# Te lezen fragment:
%%

Perceptron - Machine Learning Cursussen

Tot nu toe hebben we het gehad over het lineaire regressiemodel en de verschillende manieren om de parameters te schatten. We hebben ook gezien hoe het logistische regressiemodel een uitbreiding is voor binaire klassificatie, waarbij een sigmoïde (S-vormige) functie (de link functie) lineaire predicties vertaalt naar het interval $[0, 1]$ . Het logistische regressiemodel is een specifiek geval van een generalized linear model.

In deze sectie introduceren we het perceptron, de bouwsteen van neurale netwerken. Een perceptron is conceptueel zeer verwant aan generalized linear models. Het belangrijkste verschil zit in de terminologie: wat we bij GLMs een link functie noemen, wordt in de context van neurale netwerken een activatiefunctie genoemd.

%%

# Aangeleverde gegevens:

%%

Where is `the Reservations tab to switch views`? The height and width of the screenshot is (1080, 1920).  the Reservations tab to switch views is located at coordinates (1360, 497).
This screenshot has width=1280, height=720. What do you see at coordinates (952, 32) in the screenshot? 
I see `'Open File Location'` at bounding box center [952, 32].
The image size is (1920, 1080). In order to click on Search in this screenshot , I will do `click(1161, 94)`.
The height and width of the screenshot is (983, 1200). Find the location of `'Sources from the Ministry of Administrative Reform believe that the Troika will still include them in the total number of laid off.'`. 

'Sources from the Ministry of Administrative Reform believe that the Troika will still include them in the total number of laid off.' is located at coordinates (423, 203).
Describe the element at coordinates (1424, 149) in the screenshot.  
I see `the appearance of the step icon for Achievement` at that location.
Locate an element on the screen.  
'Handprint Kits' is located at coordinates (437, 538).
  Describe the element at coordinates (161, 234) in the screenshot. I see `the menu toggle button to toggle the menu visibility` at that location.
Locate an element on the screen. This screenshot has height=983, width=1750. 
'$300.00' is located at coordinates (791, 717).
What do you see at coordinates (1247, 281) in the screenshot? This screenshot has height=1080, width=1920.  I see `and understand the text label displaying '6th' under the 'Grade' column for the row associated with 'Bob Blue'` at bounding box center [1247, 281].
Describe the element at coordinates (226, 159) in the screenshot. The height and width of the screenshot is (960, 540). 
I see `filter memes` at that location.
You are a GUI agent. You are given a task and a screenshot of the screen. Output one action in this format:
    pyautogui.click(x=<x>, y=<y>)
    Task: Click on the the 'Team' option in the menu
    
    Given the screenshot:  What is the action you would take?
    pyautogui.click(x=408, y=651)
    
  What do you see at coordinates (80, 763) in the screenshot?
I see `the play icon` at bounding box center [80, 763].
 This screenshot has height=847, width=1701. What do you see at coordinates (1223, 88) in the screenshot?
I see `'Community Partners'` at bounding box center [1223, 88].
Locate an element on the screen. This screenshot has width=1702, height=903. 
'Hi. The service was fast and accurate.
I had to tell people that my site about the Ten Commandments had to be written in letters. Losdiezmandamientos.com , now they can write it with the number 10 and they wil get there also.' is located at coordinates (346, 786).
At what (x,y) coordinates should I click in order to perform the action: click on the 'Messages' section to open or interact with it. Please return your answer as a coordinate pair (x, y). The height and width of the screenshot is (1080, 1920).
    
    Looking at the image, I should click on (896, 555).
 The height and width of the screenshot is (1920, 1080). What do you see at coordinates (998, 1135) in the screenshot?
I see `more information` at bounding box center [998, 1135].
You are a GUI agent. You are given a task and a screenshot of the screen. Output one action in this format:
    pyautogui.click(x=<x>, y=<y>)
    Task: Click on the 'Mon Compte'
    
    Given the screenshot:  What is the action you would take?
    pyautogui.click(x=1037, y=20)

%%

# Verken het materiaal:
(a) Beantwoord de volgende vragen over de tekst over het perceptron:
(i) Welk model is volgens de tekst een uitbreiding voor binaire klassificatie?
(ii) Naar welk interval vertaalt de sigmoïde functie lineaire predicties?
(iii) Hoe heet de link functie in de context van neurale netwerken?
(b) Geef uit de tekst over het perceptron het deel van "Perceptron - Machine" tot en met "generalized linear model." woordelijk weer.

# Uitwerkingen:
(a)
(i) Het logistische regressiemodel.
(ii) Naar het interval [0, 1].
(iii) Een activatiefunctie.

(b)
Perceptron - Machine Learning Cursussen

Tot nu toe hebben we het gehad over het lineaire regressiemodel en de verschillende manieren om de parameters te schatten. We hebben ook gezien hoe het logistische regressiemodel een uitbreiding is voor binaire klassificatie, waarbij een sigmoïde (S-vormige) functie (de link functie) lineaire predicties vertaalt naar het interval $[0, 1]$ . Het logistische regressiemodel is een specifiek geval van een generalized linear model.